Stolen data ending up in Google cache, say researchers

Researchers at security vendor Finjan, who recently uncovered several unprotected hacker servers containing the sensitive email and Web-based data of thousands of people, demonstrated how easy it is to find the data using Google.

By using a simple string of search terms the researchers were able to find stolen passwords and usernames, Social Security numbers, and even the usernames and passwords of internal databases of companies all stored in Google's public caching server.

Google returns the results based on log files available on the unprotected servers. The servers stored stolen data collected by Trojan horses running on infected end-user PCs, Ayelet Heyman, a researcher at Finjan's Malicious Code Research Center, said in Finjan's Malicious Code Research Center blog.

"Google just indexed these log files as they do with any other public file on the Web," Heyman said. "It's not a hoax as some people wrote; it's 100% harsh reality."

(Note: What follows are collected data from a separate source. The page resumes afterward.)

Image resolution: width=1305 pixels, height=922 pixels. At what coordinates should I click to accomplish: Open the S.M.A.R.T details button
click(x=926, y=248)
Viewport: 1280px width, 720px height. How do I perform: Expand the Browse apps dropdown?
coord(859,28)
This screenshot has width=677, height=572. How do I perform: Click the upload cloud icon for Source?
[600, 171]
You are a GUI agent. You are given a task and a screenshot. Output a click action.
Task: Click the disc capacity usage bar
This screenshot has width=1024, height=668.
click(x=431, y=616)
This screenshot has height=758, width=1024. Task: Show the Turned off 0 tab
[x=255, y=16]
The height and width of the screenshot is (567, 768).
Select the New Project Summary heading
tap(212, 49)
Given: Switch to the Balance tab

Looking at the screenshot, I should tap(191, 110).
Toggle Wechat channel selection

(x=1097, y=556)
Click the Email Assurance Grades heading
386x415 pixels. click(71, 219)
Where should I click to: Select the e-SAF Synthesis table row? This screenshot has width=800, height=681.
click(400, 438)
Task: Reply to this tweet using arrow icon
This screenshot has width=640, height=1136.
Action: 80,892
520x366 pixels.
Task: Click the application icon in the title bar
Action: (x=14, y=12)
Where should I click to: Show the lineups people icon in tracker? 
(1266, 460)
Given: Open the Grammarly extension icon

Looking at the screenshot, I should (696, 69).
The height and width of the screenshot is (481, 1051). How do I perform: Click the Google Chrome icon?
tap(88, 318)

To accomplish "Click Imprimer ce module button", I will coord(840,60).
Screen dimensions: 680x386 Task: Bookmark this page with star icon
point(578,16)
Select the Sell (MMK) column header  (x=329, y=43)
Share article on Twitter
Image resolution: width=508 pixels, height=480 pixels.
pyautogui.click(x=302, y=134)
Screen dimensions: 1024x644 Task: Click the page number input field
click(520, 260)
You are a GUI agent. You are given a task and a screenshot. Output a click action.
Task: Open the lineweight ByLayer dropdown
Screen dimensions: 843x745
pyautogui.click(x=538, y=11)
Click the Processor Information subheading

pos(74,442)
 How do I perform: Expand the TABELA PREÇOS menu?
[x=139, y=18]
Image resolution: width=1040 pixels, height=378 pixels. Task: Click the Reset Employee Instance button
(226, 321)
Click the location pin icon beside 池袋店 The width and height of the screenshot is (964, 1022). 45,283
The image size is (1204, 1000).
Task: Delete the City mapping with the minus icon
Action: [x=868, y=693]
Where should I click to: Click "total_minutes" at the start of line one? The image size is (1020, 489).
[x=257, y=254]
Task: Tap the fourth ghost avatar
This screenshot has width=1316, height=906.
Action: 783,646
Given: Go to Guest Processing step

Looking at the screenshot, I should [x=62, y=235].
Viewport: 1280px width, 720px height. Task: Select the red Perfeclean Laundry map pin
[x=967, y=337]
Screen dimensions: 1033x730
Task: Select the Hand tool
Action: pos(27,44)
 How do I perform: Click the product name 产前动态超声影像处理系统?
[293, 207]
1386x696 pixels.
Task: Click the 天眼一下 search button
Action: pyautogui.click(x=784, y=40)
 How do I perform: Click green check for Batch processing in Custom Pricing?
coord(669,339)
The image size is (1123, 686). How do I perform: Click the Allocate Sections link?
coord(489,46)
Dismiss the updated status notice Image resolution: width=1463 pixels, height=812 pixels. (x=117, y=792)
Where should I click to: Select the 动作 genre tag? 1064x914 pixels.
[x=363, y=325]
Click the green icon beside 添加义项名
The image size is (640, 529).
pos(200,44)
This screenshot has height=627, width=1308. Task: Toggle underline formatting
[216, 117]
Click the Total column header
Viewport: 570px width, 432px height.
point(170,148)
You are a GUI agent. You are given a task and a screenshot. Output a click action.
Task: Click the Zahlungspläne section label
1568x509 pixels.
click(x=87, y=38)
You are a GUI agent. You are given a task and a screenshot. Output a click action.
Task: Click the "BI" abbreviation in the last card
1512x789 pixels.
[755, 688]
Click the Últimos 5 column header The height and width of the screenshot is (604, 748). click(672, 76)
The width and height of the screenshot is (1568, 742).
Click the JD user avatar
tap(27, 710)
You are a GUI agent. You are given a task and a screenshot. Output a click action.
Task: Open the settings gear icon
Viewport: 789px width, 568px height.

It's not the first time the search engine giant was used to uncover sensitive data or common security flaws in websites. Penetration tester Johnny Long was the first to make headlines explaining ways to turn Google into a malicious tool. Long's website has a Google hacking database. Tom Bowers, managing director of Allentown, Pa.-based Security Constructs LLC has also warned that IT professionals must learn how hackers use search engine queries to ensure sensitive data doesn't end up on the public caching servers.

Heyman urged people not to blame Google for caching the stolen information. Google indexed the log files on the server as they do with any other public file their crawlers find on the Web, Heyman said.

In April, Finjan announced that it had discovered an unprotected server and others used as a drop site for the AdPack exploit toolkit. The server wasn't encrypted and no authentication was used to access it.